Presumably, it could work the same way for anything. I used to work for a VPN company a decade ago, and this was pretty much the industry standard. It, like all VPN companies, advertised itself as having no logging.

[–] Vinstaal0@feddit.nl 3 points 8 hours ago (2 children)

The best way to prove you don't hold any logs is by doing on audit on it.

In the story you explained it would be better to not use a VPN since Dutch providers don't share your name when somebody comes to them with a list of IP's.

Thank you for the response though!

[–] Axolotl_cpp@feddit.it 2 points 1 hour ago* (last edited 1 hour ago)

Mullvad got the best advertising ever in this regard: they literally got the police at the door and the police didn't found a shit, hillarious

[–] parricc@lemmy.world 3 points 7 hours ago* (last edited 7 hours ago)
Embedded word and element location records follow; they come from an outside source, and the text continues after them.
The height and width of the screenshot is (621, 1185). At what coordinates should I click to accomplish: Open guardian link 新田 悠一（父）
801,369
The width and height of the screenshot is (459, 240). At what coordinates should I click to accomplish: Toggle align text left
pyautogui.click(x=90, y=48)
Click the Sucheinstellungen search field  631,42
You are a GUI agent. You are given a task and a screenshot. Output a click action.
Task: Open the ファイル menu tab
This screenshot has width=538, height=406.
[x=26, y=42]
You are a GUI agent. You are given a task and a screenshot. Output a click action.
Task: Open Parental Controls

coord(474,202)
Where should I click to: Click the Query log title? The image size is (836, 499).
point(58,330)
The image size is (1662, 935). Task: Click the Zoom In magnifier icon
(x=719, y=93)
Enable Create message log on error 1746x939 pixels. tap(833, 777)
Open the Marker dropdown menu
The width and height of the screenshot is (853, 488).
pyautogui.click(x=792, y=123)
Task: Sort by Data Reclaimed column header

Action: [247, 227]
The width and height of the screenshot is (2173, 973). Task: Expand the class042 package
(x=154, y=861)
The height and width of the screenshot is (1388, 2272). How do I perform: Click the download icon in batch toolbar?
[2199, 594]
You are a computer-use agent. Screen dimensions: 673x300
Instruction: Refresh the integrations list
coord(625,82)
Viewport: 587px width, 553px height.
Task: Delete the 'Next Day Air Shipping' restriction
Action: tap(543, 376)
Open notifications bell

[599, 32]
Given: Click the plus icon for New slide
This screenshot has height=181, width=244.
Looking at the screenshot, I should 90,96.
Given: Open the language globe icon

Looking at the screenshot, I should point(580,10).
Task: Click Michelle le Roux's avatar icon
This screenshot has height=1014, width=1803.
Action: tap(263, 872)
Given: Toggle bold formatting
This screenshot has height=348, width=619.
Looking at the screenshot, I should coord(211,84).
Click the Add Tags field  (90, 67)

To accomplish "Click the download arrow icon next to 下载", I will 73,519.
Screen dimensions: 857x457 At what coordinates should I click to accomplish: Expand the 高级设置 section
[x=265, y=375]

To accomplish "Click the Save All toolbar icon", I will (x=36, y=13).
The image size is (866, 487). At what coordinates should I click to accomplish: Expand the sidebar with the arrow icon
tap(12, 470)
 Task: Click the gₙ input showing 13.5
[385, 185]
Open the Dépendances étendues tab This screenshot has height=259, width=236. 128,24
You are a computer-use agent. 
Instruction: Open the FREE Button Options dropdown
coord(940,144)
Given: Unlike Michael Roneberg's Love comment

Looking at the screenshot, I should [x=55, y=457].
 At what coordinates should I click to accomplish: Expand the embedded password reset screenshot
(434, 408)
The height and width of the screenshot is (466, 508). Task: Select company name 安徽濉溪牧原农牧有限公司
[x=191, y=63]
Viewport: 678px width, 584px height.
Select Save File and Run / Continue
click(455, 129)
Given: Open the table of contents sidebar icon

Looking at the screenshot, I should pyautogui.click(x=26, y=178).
To be clear, a VPN provider effectively works the same way as an ISP. If you use a Dutch VPN, it will follow the exact same rules as a Dutch ISP. Given, you should verify that it actually is based out of that location and not just incorporated there with no office and a PO box. In a DMCA situation, the DMCA agents generally are never told the identities of anyone by an ISP or VPN provider. But the ISP or VPN provider forwards the notice to the user with the associated account as they're legally required to do. If the worst case scenario happens and you get your VPN service cut, you've still got your ISP and can just move to a different VPN provider. Having your ISP service cut, on the other hand, may leave you with no service options at all. You don't get privacy with a VPN, but you do get a stopgap like that.

Edit: Also signing up for VPNs that don't record your personal information is probably a good practice as well.

[–] ipkpjersi@lemmy.ml 1 points 6 hours ago

In that case, it will work the same way as a normal ISP. You’ll probably get a warning with something like a 3 strike policy. In such a case, the VPN will cut your VPN service on the third strike.